═══ GIVEN ENTRIES ═══

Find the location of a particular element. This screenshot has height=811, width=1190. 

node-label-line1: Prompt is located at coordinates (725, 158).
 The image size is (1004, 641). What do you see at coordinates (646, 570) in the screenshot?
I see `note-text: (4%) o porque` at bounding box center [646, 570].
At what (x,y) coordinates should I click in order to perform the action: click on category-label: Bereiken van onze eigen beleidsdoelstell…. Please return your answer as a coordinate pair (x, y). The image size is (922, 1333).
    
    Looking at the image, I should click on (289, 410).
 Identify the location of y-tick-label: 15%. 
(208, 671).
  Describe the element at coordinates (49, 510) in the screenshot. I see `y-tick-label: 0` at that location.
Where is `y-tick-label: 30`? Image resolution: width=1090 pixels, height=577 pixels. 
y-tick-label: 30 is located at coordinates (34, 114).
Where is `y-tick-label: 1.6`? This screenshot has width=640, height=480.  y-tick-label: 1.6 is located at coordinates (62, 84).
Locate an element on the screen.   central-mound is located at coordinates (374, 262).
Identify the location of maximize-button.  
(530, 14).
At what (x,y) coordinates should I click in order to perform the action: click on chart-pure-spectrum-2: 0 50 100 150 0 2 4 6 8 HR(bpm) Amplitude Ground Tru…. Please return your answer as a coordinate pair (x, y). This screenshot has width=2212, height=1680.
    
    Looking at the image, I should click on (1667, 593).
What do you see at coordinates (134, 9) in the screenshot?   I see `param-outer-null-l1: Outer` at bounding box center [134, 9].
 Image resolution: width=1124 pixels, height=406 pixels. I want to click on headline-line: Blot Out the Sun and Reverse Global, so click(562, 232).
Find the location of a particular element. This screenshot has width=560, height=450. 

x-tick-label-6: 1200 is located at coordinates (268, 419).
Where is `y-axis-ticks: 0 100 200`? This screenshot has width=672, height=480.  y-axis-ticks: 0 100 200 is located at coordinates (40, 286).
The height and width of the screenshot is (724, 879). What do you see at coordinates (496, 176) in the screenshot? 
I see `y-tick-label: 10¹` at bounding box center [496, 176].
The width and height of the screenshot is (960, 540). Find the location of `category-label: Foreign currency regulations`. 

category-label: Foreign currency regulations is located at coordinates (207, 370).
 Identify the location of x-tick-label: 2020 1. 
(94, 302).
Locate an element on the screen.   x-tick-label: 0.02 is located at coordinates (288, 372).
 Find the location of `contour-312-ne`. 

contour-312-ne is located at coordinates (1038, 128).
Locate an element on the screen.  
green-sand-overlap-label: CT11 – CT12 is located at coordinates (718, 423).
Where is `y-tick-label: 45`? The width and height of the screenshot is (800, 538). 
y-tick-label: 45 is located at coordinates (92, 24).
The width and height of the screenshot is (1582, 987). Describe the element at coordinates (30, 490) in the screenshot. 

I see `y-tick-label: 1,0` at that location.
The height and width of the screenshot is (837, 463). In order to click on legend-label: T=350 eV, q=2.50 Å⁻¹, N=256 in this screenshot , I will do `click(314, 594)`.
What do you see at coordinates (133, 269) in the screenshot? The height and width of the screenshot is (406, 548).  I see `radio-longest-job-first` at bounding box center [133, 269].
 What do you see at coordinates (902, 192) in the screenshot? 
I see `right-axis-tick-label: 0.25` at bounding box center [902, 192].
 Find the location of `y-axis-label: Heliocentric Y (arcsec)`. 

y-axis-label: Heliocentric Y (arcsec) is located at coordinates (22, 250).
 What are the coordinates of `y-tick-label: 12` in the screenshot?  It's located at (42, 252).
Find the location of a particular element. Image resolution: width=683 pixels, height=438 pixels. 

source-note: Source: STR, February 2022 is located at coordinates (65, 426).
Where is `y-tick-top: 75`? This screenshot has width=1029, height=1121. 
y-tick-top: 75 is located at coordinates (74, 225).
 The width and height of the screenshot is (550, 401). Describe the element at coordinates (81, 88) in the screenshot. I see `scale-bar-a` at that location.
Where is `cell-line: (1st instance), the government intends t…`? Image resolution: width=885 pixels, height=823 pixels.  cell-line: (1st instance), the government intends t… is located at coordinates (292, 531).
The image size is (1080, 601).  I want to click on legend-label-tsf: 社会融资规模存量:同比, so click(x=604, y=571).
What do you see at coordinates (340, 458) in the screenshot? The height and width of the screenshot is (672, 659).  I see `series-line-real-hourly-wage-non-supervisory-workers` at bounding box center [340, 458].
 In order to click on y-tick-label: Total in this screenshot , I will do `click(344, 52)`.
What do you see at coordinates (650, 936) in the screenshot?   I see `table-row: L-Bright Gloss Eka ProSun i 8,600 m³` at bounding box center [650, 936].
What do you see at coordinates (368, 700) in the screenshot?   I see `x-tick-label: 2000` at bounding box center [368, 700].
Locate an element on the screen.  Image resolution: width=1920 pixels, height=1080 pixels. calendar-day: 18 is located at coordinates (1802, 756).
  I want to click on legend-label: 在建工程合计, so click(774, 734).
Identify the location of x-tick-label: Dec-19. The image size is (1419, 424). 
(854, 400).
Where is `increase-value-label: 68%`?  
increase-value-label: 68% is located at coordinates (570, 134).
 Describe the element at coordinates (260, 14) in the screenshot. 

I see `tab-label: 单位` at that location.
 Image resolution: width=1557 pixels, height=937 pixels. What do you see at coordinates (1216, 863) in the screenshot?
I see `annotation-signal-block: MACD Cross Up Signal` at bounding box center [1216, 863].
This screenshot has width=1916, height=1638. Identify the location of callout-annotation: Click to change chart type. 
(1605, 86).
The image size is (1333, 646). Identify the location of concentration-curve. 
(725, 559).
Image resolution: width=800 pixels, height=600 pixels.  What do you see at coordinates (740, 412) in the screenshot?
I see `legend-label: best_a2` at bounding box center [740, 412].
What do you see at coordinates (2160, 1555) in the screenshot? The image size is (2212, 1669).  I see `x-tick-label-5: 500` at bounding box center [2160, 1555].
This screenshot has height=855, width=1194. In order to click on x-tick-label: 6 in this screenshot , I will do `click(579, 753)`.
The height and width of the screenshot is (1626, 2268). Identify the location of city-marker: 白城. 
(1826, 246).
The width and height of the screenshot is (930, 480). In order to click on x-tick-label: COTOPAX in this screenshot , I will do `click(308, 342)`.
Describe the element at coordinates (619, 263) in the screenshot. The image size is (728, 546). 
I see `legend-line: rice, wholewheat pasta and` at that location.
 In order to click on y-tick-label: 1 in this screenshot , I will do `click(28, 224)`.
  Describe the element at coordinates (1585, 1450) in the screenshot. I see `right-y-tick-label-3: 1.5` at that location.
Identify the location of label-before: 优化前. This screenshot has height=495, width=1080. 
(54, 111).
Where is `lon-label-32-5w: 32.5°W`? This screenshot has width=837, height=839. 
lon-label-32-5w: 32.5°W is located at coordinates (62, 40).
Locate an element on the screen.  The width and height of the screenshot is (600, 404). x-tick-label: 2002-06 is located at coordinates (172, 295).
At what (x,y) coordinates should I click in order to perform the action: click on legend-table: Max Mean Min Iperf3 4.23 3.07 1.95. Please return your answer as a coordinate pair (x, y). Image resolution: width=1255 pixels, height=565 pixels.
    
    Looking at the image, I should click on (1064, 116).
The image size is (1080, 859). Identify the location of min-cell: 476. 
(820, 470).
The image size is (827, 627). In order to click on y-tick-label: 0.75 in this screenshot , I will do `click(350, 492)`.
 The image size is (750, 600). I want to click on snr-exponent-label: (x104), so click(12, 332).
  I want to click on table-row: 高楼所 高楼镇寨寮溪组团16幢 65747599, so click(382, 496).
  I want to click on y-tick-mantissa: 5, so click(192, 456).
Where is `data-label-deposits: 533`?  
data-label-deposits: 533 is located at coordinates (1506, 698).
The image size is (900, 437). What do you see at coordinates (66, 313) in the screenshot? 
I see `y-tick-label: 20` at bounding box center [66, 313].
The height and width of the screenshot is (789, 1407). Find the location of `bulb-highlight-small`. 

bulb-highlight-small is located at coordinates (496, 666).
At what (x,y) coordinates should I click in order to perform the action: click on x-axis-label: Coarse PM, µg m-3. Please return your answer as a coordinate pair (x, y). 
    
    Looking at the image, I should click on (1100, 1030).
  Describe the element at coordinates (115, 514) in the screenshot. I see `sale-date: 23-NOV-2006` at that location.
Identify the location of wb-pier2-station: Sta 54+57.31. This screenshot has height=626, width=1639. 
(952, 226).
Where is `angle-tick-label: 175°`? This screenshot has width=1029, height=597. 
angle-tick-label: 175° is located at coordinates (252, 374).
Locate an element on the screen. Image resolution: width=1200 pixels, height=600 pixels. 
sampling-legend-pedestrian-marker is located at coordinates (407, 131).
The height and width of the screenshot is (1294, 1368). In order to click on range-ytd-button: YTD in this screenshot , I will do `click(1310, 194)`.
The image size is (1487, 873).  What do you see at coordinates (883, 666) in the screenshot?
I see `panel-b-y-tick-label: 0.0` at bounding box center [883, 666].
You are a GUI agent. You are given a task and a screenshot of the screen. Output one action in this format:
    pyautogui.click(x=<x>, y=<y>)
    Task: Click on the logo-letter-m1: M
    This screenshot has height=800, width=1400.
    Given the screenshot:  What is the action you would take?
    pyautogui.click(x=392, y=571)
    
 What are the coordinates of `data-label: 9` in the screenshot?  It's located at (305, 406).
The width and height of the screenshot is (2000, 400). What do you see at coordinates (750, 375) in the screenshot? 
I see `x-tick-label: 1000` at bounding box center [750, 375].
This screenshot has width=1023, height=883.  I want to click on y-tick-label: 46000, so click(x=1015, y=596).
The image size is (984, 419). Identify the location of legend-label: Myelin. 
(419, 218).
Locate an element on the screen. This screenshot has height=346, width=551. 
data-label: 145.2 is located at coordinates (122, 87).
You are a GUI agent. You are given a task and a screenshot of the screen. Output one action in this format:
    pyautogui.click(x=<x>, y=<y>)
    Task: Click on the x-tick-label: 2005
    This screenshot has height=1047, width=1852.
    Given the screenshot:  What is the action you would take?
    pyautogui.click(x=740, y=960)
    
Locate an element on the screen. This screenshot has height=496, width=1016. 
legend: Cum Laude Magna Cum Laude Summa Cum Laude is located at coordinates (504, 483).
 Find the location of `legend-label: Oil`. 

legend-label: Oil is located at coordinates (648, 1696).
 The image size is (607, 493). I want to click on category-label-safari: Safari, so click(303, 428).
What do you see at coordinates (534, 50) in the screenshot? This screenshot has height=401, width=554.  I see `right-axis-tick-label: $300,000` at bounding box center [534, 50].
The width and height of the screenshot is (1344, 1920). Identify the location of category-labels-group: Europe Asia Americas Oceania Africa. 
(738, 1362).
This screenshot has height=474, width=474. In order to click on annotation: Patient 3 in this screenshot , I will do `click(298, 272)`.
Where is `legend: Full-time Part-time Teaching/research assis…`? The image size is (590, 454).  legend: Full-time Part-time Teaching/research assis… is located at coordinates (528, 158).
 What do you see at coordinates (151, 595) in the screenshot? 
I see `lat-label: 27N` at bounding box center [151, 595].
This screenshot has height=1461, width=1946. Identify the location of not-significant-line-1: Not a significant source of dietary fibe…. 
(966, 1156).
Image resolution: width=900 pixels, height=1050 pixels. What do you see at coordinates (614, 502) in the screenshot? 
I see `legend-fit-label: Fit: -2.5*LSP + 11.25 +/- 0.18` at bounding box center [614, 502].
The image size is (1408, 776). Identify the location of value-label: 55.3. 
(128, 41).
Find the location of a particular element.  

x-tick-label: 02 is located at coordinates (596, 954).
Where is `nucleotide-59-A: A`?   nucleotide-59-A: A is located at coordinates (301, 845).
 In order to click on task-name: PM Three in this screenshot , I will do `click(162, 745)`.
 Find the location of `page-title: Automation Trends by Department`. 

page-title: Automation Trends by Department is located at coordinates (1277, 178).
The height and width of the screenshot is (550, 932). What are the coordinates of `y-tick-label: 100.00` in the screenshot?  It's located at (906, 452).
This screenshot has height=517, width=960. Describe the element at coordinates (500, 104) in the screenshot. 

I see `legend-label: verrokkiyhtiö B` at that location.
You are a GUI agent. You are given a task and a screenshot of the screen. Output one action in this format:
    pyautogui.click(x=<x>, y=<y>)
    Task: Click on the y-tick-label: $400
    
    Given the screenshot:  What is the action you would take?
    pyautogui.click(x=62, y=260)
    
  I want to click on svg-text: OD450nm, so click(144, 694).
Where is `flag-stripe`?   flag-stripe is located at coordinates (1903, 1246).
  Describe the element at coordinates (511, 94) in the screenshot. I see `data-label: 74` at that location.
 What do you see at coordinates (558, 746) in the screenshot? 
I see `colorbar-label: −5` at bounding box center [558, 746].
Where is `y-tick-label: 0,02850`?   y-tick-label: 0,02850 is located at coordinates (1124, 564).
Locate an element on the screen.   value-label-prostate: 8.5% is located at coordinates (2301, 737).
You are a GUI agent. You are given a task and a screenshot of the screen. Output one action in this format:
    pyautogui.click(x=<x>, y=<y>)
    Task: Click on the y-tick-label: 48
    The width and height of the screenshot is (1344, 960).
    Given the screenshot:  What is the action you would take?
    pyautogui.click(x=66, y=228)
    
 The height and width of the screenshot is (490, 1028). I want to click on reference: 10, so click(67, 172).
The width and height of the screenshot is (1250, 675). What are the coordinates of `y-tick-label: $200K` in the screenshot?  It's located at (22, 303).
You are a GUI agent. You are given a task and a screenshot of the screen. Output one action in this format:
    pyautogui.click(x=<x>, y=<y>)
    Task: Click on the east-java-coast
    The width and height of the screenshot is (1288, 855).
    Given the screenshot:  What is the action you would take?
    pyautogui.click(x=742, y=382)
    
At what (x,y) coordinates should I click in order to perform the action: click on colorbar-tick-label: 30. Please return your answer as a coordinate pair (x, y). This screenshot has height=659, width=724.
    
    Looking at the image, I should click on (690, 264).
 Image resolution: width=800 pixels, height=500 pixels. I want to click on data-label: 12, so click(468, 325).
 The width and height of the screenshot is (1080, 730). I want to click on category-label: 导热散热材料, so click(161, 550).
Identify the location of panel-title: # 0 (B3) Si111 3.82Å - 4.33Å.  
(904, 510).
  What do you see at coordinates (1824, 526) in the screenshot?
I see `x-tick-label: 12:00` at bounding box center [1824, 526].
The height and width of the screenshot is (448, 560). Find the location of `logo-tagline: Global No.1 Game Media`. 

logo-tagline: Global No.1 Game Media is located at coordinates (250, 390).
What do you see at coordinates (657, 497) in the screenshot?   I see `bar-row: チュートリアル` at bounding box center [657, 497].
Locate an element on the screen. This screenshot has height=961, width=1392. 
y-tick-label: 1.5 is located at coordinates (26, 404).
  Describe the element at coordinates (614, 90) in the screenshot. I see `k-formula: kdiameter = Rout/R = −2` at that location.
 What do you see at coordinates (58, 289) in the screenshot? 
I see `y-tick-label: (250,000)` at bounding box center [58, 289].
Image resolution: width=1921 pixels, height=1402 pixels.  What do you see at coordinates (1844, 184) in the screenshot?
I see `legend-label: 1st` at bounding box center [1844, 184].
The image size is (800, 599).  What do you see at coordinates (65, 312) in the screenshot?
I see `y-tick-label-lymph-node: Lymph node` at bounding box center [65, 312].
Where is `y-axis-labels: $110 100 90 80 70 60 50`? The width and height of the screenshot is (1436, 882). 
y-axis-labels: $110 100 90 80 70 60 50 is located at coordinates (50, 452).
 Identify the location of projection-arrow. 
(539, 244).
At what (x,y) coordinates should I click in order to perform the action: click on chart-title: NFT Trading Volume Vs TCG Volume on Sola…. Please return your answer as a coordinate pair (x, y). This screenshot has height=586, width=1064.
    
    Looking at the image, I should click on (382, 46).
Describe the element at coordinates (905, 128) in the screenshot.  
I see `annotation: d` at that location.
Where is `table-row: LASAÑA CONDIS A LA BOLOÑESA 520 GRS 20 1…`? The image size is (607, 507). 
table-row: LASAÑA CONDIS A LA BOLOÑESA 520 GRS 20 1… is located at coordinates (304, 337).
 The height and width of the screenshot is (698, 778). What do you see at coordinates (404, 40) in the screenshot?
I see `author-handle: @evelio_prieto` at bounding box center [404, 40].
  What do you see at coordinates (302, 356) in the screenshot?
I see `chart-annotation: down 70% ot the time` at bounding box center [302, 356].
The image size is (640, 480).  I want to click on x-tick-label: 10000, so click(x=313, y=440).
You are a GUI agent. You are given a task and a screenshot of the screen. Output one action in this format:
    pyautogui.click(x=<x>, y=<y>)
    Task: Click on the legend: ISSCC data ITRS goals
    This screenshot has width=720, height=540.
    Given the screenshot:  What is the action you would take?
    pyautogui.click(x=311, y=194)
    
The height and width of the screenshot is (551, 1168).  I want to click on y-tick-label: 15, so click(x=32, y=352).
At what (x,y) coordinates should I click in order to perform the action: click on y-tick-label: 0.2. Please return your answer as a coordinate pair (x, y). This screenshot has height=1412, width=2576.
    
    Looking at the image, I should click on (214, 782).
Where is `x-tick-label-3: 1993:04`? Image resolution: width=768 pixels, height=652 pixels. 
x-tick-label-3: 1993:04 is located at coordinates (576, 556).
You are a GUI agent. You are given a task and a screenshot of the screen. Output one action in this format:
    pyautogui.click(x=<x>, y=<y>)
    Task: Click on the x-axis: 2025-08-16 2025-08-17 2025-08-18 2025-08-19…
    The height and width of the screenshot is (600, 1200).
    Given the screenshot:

═══

--- TASK GOAL ---
Please write out everything from the start of the entries down to the line containing "center [496, 176].", both ends included, with no changes.

--- RESULT OF THE EXERCISE ---
Find the location of a particular element. This screenshot has height=811, width=1190. 

node-label-line1: Prompt is located at coordinates (725, 158).
 The image size is (1004, 641). What do you see at coordinates (646, 570) in the screenshot?
I see `note-text: (4%) o porque` at bounding box center [646, 570].
At what (x,y) coordinates should I click in order to perform the action: click on category-label: Bereiken van onze eigen beleidsdoelstell…. Please return your answer as a coordinate pair (x, y). The image size is (922, 1333).
    
    Looking at the image, I should click on (289, 410).
 Identify the location of y-tick-label: 15%. 
(208, 671).
  Describe the element at coordinates (49, 510) in the screenshot. I see `y-tick-label: 0` at that location.
Where is `y-tick-label: 30`? Image resolution: width=1090 pixels, height=577 pixels. 
y-tick-label: 30 is located at coordinates (34, 114).
Where is `y-tick-label: 1.6`? This screenshot has width=640, height=480.  y-tick-label: 1.6 is located at coordinates (62, 84).
Locate an element on the screen.   central-mound is located at coordinates (374, 262).
Identify the location of maximize-button.  
(530, 14).
At what (x,y) coordinates should I click in order to perform the action: click on chart-pure-spectrum-2: 0 50 100 150 0 2 4 6 8 HR(bpm) Amplitude Ground Tru…. Please return your answer as a coordinate pair (x, y). This screenshot has width=2212, height=1680.
    
    Looking at the image, I should click on (1667, 593).
What do you see at coordinates (134, 9) in the screenshot?   I see `param-outer-null-l1: Outer` at bounding box center [134, 9].
 Image resolution: width=1124 pixels, height=406 pixels. I want to click on headline-line: Blot Out the Sun and Reverse Global, so click(562, 232).
Find the location of a particular element. This screenshot has width=560, height=450. 

x-tick-label-6: 1200 is located at coordinates (268, 419).
Where is `y-axis-ticks: 0 100 200`? This screenshot has width=672, height=480.  y-axis-ticks: 0 100 200 is located at coordinates (40, 286).
The height and width of the screenshot is (724, 879). What do you see at coordinates (496, 176) in the screenshot? 
I see `y-tick-label: 10¹` at bounding box center [496, 176].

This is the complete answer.